We got right out of Salt Lake City, when Dorothy two and half years old at the time; had a convulsion; she had a very high fever. We took her right in to the Children’s hospital in Salt Lake City. They found out that she had infected kidneys and she would be in the hospital for 10 days. I stayed in the hospital with her for a few days. Bud took the three children back to Toole and moved in the house that we just moved out of. The doctor dismissed Dorothy and we went back to Toole.

We decided that we would start again. When we left that house, the rock house, I left part of a watermelon open, a lamp a burning, and a good garden. The beds all made; anybody could have just gone in there and started housekeeping. I turn around and walk out, get in that truck with all the kids, their cloth and the bedding that we needed and started for Missouri.

From Aug. 1932 until April 1937 we lived at Rangely, Colo., on Douglas Creek on the homestead, at Vernal, Utah and Maybell, Colo. I can not remember the order of events, so the events may not be the order that they happen.

We went into Rangely to see papa and mama and the family before we went on to Missouri. Papa talks Bud out of going on to Missouri.

“Papa decided that he did not want Bud to take his family to Missouri, he said that it was to hot and muggy, that he would lose all of us if he took us to Missouri”.

We were not use to that kind of weather.
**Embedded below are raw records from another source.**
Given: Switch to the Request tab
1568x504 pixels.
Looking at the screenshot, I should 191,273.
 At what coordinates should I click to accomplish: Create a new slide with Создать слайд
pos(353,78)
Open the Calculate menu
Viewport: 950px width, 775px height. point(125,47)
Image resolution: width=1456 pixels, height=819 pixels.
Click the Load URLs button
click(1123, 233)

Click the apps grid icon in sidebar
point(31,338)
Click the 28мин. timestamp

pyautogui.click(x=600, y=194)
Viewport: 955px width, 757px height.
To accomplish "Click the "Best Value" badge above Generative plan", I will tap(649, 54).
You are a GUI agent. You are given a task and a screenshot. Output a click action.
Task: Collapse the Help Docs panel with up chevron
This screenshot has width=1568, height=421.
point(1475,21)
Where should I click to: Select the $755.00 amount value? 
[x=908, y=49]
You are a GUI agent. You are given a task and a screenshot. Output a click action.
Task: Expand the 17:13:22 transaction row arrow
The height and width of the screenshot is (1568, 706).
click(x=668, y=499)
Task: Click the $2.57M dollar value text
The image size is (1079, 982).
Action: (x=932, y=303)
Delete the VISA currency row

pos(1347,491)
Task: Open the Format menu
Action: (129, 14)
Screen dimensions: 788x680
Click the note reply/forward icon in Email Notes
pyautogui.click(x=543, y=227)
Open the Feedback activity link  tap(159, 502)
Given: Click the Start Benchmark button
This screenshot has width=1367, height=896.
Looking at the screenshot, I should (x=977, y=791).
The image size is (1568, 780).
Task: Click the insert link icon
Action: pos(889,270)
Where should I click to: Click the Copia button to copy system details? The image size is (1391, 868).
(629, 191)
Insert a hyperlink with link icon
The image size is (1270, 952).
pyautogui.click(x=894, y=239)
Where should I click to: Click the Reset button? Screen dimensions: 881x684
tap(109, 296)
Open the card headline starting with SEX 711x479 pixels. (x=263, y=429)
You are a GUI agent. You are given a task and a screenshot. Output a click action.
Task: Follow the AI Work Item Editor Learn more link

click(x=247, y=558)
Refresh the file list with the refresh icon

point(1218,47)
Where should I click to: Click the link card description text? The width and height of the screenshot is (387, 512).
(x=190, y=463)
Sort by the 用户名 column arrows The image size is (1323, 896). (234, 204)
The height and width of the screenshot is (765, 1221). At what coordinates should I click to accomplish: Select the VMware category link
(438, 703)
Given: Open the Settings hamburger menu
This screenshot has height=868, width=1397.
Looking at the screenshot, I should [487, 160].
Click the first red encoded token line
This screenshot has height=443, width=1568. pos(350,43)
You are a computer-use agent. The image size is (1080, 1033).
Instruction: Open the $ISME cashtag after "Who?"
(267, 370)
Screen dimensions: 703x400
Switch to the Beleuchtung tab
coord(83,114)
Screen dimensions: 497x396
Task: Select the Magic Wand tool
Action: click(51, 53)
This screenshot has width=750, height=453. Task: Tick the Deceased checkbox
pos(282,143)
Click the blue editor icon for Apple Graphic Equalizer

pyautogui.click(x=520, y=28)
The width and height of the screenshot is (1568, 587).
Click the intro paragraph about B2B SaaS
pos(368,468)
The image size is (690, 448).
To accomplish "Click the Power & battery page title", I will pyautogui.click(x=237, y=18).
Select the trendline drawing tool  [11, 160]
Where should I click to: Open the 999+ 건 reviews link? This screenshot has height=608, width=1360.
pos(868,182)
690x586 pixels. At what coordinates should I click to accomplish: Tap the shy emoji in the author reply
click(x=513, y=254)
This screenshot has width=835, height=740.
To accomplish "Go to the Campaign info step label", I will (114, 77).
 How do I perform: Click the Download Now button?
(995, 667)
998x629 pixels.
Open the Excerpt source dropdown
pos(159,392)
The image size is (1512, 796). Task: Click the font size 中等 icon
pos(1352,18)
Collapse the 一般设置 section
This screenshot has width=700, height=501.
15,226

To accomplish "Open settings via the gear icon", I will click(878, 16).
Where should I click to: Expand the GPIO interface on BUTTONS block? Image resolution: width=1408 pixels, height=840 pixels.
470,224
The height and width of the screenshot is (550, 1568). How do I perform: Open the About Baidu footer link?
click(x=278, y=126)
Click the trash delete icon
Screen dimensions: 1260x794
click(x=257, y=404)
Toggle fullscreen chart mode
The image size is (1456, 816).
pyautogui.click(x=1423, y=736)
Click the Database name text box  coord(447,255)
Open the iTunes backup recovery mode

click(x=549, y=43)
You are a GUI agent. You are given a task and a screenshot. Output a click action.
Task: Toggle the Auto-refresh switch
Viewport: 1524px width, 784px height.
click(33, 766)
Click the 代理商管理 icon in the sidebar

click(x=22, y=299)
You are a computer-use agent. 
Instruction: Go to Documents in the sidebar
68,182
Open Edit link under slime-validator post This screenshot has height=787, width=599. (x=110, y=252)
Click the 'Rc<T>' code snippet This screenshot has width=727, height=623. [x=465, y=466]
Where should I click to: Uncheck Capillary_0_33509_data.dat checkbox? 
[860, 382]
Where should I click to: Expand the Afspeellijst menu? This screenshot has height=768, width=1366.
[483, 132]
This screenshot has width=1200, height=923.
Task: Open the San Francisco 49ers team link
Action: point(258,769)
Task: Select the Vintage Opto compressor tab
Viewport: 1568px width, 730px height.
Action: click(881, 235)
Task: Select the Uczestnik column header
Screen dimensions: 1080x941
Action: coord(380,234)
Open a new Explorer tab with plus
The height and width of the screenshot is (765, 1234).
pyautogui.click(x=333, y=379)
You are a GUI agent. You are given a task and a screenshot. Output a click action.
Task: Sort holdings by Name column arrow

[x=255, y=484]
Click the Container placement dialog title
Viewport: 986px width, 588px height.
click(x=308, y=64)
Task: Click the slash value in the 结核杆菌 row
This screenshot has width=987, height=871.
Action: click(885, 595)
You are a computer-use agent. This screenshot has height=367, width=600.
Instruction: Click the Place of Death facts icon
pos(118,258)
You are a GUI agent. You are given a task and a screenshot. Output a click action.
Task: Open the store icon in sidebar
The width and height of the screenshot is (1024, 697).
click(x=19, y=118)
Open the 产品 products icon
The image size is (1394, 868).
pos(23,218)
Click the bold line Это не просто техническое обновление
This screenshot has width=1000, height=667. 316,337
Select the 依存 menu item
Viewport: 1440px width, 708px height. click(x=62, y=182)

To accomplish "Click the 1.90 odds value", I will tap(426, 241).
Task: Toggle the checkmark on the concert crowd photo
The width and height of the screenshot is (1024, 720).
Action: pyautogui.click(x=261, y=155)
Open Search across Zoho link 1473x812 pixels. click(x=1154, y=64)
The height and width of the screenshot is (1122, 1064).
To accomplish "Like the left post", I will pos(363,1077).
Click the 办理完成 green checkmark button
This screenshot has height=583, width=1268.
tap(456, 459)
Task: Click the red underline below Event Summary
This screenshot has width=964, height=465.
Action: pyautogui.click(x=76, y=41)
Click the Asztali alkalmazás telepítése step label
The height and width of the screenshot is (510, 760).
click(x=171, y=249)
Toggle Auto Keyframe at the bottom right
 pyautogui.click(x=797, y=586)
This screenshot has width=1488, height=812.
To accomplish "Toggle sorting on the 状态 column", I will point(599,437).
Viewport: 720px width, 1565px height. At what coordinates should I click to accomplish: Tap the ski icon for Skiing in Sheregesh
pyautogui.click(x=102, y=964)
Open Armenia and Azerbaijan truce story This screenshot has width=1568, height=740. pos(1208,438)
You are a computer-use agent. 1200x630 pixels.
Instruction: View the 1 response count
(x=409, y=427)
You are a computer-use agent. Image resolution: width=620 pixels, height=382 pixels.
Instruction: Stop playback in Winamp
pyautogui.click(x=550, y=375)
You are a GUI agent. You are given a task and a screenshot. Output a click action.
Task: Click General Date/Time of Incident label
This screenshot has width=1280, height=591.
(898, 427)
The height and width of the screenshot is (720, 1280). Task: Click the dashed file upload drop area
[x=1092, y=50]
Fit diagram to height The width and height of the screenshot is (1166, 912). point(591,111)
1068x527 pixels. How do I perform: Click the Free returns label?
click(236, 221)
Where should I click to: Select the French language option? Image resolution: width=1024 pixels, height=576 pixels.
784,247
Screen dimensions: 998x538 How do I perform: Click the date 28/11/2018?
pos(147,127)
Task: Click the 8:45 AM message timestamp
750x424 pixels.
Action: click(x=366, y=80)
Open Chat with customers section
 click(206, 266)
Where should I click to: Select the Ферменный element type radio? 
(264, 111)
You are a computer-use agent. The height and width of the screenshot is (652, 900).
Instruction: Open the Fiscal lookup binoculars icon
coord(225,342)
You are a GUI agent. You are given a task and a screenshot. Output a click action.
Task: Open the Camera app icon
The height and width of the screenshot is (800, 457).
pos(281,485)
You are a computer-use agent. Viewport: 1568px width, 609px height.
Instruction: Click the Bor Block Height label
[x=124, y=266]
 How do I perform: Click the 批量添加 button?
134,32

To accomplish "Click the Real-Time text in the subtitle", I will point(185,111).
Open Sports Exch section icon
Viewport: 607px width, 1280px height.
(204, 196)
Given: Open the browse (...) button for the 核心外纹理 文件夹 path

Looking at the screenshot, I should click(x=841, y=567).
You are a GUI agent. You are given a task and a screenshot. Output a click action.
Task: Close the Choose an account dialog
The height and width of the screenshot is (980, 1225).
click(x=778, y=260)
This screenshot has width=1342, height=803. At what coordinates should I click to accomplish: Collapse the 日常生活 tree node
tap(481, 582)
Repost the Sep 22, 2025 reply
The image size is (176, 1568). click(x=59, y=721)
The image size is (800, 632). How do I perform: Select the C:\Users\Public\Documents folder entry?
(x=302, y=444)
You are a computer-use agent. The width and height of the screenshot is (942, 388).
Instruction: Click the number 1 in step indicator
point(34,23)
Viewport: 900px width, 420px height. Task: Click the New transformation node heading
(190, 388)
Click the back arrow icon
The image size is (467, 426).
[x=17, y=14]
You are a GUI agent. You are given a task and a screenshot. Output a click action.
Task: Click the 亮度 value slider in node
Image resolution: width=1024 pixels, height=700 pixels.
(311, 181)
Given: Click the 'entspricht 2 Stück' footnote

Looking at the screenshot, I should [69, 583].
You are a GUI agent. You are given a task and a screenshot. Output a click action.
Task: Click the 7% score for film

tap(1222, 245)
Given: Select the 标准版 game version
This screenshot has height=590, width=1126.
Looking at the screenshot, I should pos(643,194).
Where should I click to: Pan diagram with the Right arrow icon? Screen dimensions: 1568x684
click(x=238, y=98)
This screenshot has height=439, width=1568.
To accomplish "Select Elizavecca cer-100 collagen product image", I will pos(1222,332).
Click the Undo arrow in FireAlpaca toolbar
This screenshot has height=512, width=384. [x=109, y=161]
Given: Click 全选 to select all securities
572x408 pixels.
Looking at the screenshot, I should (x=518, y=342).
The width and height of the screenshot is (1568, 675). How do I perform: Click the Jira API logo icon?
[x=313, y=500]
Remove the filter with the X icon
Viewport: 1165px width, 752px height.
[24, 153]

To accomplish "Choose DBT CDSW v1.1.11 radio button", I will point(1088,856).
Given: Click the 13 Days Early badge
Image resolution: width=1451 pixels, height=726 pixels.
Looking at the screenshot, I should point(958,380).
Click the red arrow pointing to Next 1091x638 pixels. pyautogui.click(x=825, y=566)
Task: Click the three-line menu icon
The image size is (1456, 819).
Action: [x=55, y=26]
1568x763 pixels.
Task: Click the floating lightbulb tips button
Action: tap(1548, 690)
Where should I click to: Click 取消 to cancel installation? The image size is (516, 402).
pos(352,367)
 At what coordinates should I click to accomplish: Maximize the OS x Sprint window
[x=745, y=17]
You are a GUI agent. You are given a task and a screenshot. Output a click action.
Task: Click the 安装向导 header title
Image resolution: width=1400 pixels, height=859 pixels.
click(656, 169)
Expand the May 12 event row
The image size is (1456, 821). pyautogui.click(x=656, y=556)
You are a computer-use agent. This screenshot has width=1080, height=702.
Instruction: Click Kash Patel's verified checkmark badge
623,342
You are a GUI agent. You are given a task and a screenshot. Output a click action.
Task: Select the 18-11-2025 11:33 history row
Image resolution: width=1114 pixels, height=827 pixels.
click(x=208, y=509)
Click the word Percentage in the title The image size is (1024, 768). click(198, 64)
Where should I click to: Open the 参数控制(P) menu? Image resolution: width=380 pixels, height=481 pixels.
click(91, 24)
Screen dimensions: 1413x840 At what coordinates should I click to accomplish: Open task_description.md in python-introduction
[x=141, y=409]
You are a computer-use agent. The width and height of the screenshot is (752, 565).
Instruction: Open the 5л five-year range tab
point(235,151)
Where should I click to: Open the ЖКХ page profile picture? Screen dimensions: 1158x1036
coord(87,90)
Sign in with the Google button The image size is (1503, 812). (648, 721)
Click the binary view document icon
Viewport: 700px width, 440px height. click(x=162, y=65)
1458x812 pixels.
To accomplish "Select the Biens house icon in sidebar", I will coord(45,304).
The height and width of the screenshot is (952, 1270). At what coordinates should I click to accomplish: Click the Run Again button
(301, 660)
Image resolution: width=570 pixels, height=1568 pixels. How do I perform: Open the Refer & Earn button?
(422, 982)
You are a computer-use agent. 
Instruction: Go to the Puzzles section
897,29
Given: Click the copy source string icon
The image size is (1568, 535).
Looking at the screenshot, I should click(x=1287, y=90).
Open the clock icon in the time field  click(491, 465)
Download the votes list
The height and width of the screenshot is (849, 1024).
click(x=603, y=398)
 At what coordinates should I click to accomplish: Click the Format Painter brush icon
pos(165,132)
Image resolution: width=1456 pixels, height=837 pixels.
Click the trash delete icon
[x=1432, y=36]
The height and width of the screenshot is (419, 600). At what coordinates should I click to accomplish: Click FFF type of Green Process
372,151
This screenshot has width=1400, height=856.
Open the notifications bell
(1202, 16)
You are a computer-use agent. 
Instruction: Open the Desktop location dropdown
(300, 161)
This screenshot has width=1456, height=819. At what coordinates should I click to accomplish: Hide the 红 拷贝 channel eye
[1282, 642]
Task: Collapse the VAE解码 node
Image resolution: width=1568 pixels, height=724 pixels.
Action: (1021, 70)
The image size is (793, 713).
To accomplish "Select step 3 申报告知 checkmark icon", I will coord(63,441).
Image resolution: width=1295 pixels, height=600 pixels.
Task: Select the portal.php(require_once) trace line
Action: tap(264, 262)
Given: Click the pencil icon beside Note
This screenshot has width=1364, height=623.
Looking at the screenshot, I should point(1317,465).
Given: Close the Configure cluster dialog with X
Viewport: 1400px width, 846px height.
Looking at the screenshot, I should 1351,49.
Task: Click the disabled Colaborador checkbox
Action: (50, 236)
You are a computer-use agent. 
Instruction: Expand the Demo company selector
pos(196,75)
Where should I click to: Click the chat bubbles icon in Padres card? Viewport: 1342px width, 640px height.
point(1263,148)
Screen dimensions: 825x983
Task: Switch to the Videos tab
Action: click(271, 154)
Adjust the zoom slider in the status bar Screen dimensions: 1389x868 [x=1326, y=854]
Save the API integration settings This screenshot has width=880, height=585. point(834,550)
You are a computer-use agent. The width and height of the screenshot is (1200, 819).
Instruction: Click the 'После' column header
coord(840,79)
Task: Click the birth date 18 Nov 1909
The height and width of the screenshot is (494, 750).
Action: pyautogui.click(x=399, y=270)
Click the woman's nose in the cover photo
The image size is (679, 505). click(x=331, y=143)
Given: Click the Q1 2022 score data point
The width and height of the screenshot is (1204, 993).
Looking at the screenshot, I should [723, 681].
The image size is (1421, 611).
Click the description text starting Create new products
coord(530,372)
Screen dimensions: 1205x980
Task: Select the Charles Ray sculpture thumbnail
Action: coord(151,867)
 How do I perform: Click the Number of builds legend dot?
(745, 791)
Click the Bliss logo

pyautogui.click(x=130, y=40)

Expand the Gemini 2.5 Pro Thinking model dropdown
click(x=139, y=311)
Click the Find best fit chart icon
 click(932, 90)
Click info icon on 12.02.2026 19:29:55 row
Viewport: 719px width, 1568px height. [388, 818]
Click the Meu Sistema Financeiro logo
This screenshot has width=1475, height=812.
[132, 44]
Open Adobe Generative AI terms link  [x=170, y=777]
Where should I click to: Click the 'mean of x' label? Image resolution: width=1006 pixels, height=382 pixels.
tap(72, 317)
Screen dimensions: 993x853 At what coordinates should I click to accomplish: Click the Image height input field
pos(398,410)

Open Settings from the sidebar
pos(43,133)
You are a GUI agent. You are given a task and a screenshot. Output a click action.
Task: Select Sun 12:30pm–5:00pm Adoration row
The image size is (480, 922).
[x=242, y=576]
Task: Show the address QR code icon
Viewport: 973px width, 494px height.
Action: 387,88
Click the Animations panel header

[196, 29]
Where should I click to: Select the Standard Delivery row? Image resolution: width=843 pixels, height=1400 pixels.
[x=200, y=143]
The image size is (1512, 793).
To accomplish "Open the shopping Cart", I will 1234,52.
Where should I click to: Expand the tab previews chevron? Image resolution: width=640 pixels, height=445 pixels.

Papa got Bud to file on a homestead up Douglas Creek. We stayed with papa and mama that winter, down on the river so the kids could go to school in Rangely. Bud worked for Don and Milton on the county road. Then Bud brought a great big old car from the Rector’s, a Buick, that what we had to go around in for awhile. I do not know what happen to the truck that we had when we moved to Rangely.